YOUR GOAL -
Please set down each record exactly as it appears, but leave out any pictures.

DATA FOR PROCESSING -
/---

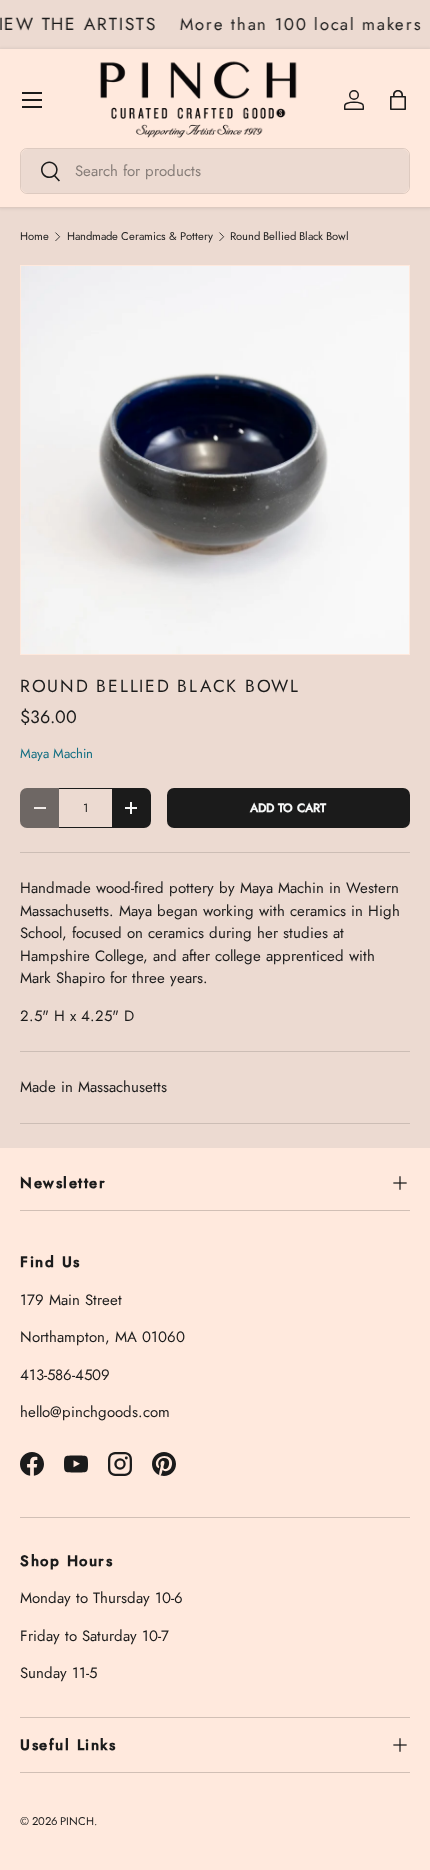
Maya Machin (56, 753)
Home (34, 236)
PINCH (77, 1821)
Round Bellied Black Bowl (289, 236)
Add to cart (288, 808)
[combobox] (215, 171)
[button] (398, 100)
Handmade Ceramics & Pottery (140, 236)
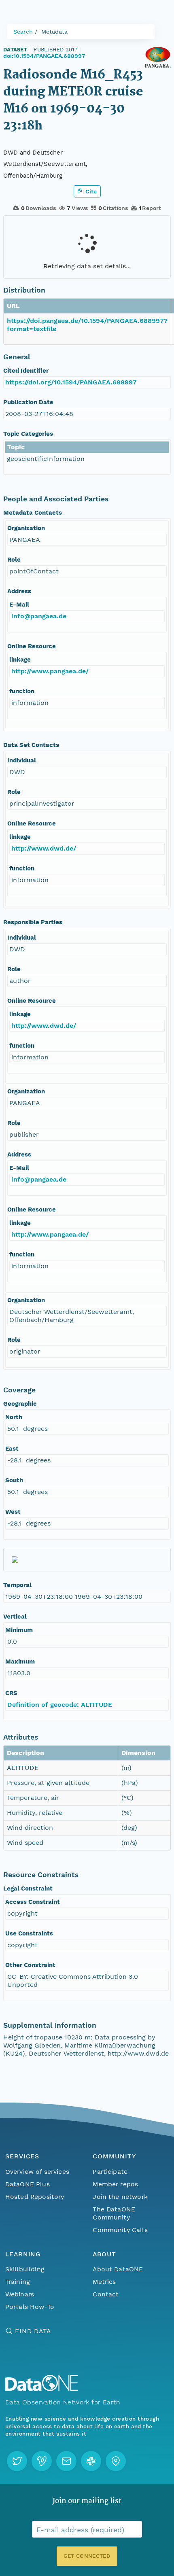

\---

WRITTEN SOLUTION -
Maya Machin (56, 753)
Home (34, 236)
PINCH (77, 1821)
Round Bellied Black Bowl (289, 236)
Add to cart (288, 808)
[combobox] (215, 171)
[button] (398, 100)
Handmade Ceramics & Pottery (140, 236)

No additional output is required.